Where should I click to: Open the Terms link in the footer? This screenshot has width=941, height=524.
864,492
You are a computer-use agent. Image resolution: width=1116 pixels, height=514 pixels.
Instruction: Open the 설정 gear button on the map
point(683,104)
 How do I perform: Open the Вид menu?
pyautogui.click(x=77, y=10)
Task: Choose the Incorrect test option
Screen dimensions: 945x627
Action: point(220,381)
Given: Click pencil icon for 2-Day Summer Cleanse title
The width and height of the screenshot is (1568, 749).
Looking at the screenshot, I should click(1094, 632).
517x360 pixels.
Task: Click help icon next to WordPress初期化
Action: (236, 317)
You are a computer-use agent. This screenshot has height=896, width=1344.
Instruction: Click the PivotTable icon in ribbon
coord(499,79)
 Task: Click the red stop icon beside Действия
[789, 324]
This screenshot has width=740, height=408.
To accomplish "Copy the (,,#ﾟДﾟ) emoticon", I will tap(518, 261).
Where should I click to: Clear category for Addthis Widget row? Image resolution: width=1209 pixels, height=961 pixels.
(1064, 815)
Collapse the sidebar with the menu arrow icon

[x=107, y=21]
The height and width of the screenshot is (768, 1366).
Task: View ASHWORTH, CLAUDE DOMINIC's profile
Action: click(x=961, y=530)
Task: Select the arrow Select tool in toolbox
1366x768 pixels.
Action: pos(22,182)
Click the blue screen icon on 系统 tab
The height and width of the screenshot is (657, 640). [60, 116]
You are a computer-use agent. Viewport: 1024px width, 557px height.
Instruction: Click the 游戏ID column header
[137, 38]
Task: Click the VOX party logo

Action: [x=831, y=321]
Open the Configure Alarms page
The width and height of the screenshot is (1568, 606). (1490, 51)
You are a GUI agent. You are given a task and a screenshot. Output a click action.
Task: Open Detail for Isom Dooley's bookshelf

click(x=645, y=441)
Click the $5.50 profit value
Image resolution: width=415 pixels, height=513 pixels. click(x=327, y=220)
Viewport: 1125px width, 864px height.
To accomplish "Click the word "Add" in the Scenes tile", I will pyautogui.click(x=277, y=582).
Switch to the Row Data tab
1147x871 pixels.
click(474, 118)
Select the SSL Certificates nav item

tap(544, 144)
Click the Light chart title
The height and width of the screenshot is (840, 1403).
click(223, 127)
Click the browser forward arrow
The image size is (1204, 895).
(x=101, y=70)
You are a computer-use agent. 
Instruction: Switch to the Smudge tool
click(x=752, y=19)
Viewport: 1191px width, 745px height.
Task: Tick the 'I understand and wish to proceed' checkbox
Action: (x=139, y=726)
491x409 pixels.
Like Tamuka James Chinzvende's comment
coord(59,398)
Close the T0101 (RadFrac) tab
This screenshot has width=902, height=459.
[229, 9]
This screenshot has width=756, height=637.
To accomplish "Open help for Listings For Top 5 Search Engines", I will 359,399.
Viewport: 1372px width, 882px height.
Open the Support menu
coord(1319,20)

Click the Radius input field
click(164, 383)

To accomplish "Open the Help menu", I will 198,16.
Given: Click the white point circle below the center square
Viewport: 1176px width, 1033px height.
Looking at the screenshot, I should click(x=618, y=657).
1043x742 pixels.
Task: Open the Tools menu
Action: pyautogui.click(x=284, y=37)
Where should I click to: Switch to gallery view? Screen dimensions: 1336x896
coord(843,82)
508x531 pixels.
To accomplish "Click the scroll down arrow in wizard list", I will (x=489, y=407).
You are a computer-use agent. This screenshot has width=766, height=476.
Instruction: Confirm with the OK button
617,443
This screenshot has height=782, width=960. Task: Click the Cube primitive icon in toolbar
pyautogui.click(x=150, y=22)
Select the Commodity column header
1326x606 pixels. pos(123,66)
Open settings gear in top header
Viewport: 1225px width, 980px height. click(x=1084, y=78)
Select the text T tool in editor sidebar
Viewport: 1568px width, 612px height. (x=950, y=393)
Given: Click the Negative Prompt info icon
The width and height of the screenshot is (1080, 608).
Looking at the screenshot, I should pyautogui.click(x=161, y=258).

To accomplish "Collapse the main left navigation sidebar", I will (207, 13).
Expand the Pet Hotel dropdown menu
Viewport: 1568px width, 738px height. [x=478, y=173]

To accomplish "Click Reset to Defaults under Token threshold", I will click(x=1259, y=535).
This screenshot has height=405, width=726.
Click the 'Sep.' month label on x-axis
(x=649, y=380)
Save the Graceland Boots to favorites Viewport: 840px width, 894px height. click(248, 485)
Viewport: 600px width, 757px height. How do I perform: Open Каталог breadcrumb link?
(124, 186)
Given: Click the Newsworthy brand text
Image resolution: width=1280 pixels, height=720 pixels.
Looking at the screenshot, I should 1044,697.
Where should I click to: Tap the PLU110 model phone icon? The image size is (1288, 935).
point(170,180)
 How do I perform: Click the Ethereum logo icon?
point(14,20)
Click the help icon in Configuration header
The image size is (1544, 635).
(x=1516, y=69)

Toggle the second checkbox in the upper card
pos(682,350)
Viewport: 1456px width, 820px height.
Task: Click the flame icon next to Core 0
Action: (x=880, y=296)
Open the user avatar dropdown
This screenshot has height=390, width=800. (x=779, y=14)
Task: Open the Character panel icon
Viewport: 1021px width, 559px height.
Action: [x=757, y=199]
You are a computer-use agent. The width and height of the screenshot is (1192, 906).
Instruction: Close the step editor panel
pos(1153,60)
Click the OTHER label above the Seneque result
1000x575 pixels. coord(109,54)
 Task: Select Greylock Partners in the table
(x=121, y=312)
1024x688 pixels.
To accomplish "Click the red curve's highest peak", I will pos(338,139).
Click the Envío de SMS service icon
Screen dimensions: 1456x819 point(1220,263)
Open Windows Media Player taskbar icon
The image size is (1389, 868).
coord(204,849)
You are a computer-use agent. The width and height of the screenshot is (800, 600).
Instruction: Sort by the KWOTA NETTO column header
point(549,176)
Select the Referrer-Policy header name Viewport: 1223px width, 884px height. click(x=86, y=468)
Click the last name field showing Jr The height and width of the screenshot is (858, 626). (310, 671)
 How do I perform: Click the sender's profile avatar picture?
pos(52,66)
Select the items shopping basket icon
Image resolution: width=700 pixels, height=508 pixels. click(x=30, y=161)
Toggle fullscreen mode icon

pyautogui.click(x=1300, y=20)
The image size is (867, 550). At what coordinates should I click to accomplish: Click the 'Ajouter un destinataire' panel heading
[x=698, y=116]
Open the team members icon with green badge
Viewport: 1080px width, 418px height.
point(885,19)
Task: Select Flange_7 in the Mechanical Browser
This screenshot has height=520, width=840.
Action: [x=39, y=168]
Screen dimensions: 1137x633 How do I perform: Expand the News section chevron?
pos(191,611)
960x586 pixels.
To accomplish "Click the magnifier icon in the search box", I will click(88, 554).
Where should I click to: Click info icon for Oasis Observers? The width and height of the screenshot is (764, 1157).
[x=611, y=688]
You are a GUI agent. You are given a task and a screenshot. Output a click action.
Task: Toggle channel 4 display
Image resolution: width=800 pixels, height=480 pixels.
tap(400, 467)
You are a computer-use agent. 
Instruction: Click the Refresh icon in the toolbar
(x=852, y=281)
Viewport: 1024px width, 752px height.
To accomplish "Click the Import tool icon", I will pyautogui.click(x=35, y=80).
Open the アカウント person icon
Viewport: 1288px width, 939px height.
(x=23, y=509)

************

# AIM OF THE EXERCISE:
Take from the material above the lines running from the one with "Select the Commodity column header" through the one with "is (800, 600).", and repeat them exactly, with nothing else.

# TASK SOLUTION:
Select the Commodity column header
1326x606 pixels. pos(123,66)
Open settings gear in top header
Viewport: 1225px width, 980px height. click(x=1084, y=78)
Select the text T tool in editor sidebar
Viewport: 1568px width, 612px height. (x=950, y=393)
Given: Click the Negative Prompt info icon
The width and height of the screenshot is (1080, 608).
Looking at the screenshot, I should pyautogui.click(x=161, y=258).

To accomplish "Collapse the main left navigation sidebar", I will (207, 13).
Expand the Pet Hotel dropdown menu
Viewport: 1568px width, 738px height. [x=478, y=173]

To accomplish "Click Reset to Defaults under Token threshold", I will click(x=1259, y=535).
This screenshot has height=405, width=726.
Click the 'Sep.' month label on x-axis
(x=649, y=380)
Save the Graceland Boots to favorites Viewport: 840px width, 894px height. click(248, 485)
Viewport: 600px width, 757px height. How do I perform: Open Каталог breadcrumb link?
(124, 186)
Given: Click the Newsworthy brand text
Image resolution: width=1280 pixels, height=720 pixels.
Looking at the screenshot, I should 1044,697.
Where should I click to: Tap the PLU110 model phone icon? The image size is (1288, 935).
point(170,180)
 How do I perform: Click the Ethereum logo icon?
point(14,20)
Click the help icon in Configuration header
The image size is (1544, 635).
(x=1516, y=69)

Toggle the second checkbox in the upper card
pos(682,350)
Viewport: 1456px width, 820px height.
Task: Click the flame icon next to Core 0
Action: (x=880, y=296)
Open the user avatar dropdown
This screenshot has height=390, width=800. (x=779, y=14)
Task: Open the Character panel icon
Viewport: 1021px width, 559px height.
Action: [x=757, y=199]
You are a computer-use agent. The width and height of the screenshot is (1192, 906).
Instruction: Close the step editor panel
pos(1153,60)
Click the OTHER label above the Seneque result
1000x575 pixels. coord(109,54)
 Task: Select Greylock Partners in the table
(x=121, y=312)
1024x688 pixels.
To accomplish "Click the red curve's highest peak", I will pos(338,139).
Click the Envío de SMS service icon
Screen dimensions: 1456x819 point(1220,263)
Open Windows Media Player taskbar icon
The image size is (1389, 868).
coord(204,849)
You are a computer-use agent. The width and height of the screenshot is (800, 600).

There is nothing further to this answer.